I'm using AMD-APP (1214.3). My code in OpenCL is as follows,
// W is an uint4 variable
uint4 T = (uint4)(1U, 2U, 3U, 4U);
T += W;
or I had also tried using constant data as follows,
// outside function scope
__constant uint4 X = (uint4)(1U, 2U, 3U, 4U);
// inside function
uint4 T = X;
T += W;
However, after compilation I saw the assembly code contains multiple addition instructions to form a uint vector;
dcl_literal l16, 0x00000001, 0x00000001, 0x00000001, 0x00000001
dcl_literal l19, 0x00000002, 0x00000002, 0x00000002, 0x00000002
dcl_literal l18, 0x00000003, 0x00000003, 0x00000003, 0x00000003
dcl_literal l17, 0x00000004, 0x00000004, 0x00000004, 0x00000004
mov r66, l16
iadd r66, r66.xyz0, l17.000x
iadd r66, r66.xy0w, l18.00x0
iadd r66, r66.x0zw, l19.0x00
iadd r75, r75, r66
So, how could I code for vector initialization in OpenCL to achieve fewer instruction. For example, one instruction load and then iadd, like following
dcl_literal l16, 0x00000001, 0x00000002, 0x00000003, 0x00000004
move r66, l16
iadd r75, r75, r66
Thanks for your help.
What you see in
seems to be LLVM assembler. It's an output of compiler front-end yet to be processed by back end & translated into machine code. As it's not the final version, than, in my opinion, there is no measure to determine how optimal this code is.

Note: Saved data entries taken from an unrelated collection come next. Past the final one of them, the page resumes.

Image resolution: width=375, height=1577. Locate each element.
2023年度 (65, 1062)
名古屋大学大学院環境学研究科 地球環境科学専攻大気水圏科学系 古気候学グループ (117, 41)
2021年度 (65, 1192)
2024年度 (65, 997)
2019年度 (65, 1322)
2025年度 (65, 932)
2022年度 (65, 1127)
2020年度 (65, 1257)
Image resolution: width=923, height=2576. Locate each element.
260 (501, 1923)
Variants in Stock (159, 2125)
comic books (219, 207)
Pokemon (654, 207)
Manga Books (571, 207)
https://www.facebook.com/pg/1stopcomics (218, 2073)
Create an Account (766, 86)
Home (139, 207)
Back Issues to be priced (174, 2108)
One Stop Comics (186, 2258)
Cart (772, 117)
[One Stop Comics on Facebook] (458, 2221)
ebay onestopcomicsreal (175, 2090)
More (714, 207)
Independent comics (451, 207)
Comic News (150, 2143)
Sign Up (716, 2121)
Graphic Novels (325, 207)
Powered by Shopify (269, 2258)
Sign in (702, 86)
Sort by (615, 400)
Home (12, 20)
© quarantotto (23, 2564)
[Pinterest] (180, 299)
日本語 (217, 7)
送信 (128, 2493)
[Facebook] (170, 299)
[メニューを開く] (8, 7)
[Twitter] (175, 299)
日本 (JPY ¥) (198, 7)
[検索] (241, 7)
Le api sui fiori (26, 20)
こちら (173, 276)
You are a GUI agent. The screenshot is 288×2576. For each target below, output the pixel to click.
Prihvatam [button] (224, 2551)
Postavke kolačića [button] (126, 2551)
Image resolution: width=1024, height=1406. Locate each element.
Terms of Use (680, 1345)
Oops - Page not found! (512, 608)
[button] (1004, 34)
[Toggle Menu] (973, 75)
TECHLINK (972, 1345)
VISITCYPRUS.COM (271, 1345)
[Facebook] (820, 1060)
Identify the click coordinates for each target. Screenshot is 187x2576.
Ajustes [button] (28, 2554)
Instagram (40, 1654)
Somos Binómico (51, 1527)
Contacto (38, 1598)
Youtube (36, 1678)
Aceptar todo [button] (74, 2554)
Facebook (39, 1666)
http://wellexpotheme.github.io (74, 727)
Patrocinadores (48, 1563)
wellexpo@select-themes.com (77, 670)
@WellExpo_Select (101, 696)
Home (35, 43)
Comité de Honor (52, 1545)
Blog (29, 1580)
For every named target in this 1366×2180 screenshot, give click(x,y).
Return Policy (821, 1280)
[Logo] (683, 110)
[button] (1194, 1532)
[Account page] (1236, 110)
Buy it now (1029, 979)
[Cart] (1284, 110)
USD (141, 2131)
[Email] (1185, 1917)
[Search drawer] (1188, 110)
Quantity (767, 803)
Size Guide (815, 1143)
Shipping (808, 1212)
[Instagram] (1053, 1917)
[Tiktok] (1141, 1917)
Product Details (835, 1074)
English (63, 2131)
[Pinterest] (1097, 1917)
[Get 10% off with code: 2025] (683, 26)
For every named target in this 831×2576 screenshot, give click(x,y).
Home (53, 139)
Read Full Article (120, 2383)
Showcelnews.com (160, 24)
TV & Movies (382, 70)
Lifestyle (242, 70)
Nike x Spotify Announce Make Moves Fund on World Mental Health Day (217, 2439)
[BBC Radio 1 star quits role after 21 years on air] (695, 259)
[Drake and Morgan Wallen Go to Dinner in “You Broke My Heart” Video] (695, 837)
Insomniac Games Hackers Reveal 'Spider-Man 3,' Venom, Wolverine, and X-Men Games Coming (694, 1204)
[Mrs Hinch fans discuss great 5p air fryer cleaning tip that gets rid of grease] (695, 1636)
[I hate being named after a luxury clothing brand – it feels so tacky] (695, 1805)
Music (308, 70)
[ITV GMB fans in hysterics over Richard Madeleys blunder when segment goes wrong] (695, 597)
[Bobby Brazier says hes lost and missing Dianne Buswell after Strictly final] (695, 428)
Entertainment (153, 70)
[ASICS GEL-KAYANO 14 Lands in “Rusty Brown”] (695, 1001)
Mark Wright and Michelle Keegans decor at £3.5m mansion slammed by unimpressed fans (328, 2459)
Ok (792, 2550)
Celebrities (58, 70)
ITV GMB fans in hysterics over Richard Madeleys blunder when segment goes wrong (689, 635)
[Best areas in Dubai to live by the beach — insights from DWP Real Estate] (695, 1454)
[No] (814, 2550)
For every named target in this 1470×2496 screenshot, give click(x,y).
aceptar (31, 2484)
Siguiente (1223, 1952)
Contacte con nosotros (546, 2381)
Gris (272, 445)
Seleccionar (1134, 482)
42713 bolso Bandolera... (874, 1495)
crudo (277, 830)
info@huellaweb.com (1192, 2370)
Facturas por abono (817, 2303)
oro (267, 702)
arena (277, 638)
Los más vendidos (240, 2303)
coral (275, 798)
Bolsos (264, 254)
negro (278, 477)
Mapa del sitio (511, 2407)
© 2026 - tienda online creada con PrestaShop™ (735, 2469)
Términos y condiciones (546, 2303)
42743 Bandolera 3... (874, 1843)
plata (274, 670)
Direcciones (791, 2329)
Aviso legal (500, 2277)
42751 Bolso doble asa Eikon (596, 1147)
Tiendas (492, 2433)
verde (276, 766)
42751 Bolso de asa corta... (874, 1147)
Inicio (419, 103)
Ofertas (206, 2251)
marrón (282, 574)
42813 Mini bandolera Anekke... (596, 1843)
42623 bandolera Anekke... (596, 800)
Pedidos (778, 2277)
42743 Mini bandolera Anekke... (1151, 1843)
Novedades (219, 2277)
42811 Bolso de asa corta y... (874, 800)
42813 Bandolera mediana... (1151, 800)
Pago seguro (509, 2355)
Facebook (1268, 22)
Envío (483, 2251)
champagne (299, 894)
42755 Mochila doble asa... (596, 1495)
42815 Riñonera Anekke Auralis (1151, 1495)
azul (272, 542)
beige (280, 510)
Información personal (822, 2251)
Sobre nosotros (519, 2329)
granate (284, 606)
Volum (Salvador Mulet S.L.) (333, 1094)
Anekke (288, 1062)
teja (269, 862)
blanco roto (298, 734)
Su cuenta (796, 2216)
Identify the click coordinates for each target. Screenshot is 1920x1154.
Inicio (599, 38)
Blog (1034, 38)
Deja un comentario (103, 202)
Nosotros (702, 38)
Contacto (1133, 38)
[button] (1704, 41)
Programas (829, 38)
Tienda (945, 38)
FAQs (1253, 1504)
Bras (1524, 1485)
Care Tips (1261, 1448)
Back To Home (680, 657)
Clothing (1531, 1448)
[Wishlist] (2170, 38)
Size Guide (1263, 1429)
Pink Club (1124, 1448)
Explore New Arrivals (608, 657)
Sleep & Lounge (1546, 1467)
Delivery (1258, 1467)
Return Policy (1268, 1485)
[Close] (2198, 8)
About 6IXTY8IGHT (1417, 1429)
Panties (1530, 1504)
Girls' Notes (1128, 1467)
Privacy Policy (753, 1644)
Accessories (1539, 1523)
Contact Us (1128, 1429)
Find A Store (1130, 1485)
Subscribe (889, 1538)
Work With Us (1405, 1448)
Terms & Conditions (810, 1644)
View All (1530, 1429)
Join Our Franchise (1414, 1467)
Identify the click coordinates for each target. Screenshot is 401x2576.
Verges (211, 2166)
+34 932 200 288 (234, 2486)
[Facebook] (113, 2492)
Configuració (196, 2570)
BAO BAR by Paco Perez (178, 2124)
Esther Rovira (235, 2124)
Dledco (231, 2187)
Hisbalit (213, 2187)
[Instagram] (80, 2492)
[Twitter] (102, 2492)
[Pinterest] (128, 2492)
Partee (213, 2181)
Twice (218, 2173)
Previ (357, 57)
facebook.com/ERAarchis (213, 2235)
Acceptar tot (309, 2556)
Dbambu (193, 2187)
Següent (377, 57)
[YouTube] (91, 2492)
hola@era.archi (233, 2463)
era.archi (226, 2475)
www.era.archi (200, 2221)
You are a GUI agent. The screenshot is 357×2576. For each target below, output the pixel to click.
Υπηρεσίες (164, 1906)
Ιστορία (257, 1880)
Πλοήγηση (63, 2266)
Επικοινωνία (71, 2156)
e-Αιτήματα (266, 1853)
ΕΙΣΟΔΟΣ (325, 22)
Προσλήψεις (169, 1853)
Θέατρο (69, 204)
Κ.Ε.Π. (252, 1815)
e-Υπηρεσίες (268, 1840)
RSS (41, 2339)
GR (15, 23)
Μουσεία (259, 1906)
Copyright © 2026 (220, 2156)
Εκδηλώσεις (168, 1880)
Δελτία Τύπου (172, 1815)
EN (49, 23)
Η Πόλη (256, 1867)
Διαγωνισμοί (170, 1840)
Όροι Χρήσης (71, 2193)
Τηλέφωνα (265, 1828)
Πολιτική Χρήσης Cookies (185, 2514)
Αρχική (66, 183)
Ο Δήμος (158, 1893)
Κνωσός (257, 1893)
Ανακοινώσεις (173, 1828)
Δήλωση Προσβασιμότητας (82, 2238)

As suggestion - such LLVM representation may be used for better backward compatibility with legacy architectures, as it looks like VLIW instructions code.
Returning back to OpenCL performance. One IO operation takes so long, that all effort, put into smaller instruction-level optimizations is just wasting of time. That's why GPGPU performance is usually bandwidth - bound.